Electrostatic enhancement of particle collision rates in atmospheric flows
Srikumar Warrier, Anubhab Roy, Pijush Patra
TL;DR
This work analyzes how electrostatic forces modify collisions between like-charged dielectric particles in a uniaxial compressional flow, a model capturing atmospheric straining. By combining finite-size electrostatics with hydrodynamic interactions and short-range forces, it reveals that the collision efficiency $E_{12}$ can be nonmonotonic in the electrostatic-to-hydrodynamic ratio $N_e$, with a critical threshold $(N_e)_c$ that depends on size ratio $\kappa$ and charge ratio $\beta$. The study shows that near-field attraction can enhance collisions for certain parameter ranges, while strong charging can suppress them, and it identifies distinct trajectory topologies arising from attractive or repulsive near-field regimes in dielectric spheres. These findings have implications for cloud droplet growth and volcanic ash aggregation in electrified flows, highlighting regimes where modest charging and size asymmetry promote rapid collisional growth and where strong charging can inhibit it. Extensions to anisotropic particles and turbulent flows are proposed to further develop physically grounded collision kernels for atmospheric and plume microphysics.
Abstract
Collisional growth of tiny particles is a fundamental process governing the growth of cloud droplets and the aggregation of ash particles in volcanic plumes, with direct implications for precipitation formation, cloud lifetime, and ash plume dynamics. The particles in these scenarios often carry electric charges. In this study, we investigate the collision dynamics of a pair of like charged dielectric spheres subjected to a uniaxial compressional flow, an important linear flow that captures key features of atmospheric straining motions. Finite particle size leads to electrostatic interactions that deviate from the point charge approximation, resulting in far field repulsion and near-field attraction, which in turn generate nontrivial particle trajectories and critical collision thresholds. For certain combinations of charge and size, the interplay between hydrodynamic and electrostatic forces creates strong radially inward particle relative velocities that substantially alter particle pair dynamics and modify the conditions required for contact.
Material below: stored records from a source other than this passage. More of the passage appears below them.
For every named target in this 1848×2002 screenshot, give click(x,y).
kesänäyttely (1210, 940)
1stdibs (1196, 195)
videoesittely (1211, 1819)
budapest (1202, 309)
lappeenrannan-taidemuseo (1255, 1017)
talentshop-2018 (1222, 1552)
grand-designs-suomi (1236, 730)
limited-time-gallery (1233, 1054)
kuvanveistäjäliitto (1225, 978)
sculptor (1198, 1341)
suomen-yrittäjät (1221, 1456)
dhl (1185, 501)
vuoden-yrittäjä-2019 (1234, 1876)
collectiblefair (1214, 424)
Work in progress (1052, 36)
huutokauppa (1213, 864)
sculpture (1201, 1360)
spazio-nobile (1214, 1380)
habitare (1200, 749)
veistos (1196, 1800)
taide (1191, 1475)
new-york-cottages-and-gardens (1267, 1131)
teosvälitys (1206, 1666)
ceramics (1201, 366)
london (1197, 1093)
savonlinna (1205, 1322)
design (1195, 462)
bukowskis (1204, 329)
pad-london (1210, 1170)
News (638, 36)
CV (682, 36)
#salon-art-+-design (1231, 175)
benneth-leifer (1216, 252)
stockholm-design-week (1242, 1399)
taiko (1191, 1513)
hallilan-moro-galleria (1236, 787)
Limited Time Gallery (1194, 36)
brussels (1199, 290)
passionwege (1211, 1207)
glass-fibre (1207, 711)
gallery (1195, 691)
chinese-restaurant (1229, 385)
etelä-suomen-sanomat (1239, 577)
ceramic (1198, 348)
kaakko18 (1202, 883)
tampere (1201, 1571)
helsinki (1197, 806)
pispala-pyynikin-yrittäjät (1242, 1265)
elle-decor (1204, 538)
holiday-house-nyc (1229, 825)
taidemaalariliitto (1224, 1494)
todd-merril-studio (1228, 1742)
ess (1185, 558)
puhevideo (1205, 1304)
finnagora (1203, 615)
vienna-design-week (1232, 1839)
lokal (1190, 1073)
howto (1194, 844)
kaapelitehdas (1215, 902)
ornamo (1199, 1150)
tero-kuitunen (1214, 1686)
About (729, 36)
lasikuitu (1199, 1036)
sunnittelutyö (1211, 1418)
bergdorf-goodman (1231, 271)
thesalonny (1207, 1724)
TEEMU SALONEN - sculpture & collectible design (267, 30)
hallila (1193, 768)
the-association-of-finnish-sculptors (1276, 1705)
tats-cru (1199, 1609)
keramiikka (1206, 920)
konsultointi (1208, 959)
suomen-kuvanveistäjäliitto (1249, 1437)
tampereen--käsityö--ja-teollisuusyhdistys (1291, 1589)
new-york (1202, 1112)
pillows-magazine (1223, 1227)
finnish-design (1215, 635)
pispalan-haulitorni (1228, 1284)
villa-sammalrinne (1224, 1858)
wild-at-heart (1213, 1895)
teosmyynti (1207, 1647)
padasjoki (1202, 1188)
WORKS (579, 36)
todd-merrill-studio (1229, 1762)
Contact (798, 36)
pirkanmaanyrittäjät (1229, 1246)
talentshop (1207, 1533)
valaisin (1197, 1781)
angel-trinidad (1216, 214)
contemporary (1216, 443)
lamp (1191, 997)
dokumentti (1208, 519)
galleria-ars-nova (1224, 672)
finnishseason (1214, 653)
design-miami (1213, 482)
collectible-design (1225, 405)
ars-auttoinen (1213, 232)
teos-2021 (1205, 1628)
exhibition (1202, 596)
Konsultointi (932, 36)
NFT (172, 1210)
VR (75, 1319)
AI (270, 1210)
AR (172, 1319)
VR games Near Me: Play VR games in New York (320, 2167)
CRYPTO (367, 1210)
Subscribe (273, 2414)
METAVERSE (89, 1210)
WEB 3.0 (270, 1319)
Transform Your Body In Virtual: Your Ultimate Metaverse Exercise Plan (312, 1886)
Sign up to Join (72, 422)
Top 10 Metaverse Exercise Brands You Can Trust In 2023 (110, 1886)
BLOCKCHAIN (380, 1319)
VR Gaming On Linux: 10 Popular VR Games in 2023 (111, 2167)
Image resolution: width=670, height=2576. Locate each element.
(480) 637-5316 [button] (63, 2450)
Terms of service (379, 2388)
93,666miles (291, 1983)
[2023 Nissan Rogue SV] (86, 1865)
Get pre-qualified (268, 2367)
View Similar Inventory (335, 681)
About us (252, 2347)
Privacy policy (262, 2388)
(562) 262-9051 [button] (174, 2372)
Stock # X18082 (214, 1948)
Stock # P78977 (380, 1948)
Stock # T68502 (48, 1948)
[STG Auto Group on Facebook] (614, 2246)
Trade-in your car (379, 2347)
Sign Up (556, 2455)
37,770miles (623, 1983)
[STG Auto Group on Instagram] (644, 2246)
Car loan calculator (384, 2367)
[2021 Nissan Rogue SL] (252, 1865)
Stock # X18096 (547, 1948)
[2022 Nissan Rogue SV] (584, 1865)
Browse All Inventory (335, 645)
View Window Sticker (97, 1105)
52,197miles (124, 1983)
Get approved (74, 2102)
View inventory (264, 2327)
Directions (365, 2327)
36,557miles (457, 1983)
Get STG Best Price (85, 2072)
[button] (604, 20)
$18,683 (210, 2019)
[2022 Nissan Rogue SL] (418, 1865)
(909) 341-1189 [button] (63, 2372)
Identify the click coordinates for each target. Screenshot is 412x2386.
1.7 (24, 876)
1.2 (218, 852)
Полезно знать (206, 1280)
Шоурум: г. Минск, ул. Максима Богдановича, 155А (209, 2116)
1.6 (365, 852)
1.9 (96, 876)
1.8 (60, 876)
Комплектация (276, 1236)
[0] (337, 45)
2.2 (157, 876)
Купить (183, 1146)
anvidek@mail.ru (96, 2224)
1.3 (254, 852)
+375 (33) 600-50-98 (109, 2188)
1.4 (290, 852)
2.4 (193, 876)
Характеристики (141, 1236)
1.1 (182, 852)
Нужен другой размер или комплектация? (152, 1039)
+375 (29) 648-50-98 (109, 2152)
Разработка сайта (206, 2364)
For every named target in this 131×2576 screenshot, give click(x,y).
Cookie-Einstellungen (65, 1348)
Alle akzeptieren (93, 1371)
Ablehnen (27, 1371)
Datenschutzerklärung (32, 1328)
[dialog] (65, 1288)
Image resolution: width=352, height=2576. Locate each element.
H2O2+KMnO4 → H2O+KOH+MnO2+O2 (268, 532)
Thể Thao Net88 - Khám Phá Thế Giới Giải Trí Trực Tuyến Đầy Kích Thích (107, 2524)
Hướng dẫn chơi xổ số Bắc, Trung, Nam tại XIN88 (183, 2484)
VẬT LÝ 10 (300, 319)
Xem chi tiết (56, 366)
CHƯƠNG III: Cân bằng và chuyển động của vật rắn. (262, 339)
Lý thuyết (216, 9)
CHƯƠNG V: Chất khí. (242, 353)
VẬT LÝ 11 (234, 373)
For uncharged particles, collision efficiency increases monotonically with particle size ratio. However, in the presence of electrostatic forces with high charge ratio values, the collision efficiency exhibits a nonmonotonic dependence, attaining a maximum at small size ratios and decreasing as the ratio increases, with a crossover beyond which larger particles become less favorable for collision. These results demonstrate that the same polarity charges on finite sized atmospheric particles do not necessarily inhibit collisions. Instead, they can enhance collisional growth for specific charge and size ratio combinations, revealing counterintuitive pathways relevant to cloud microphysical processes and volcanic ash aggregation in electrified atmospheric environments.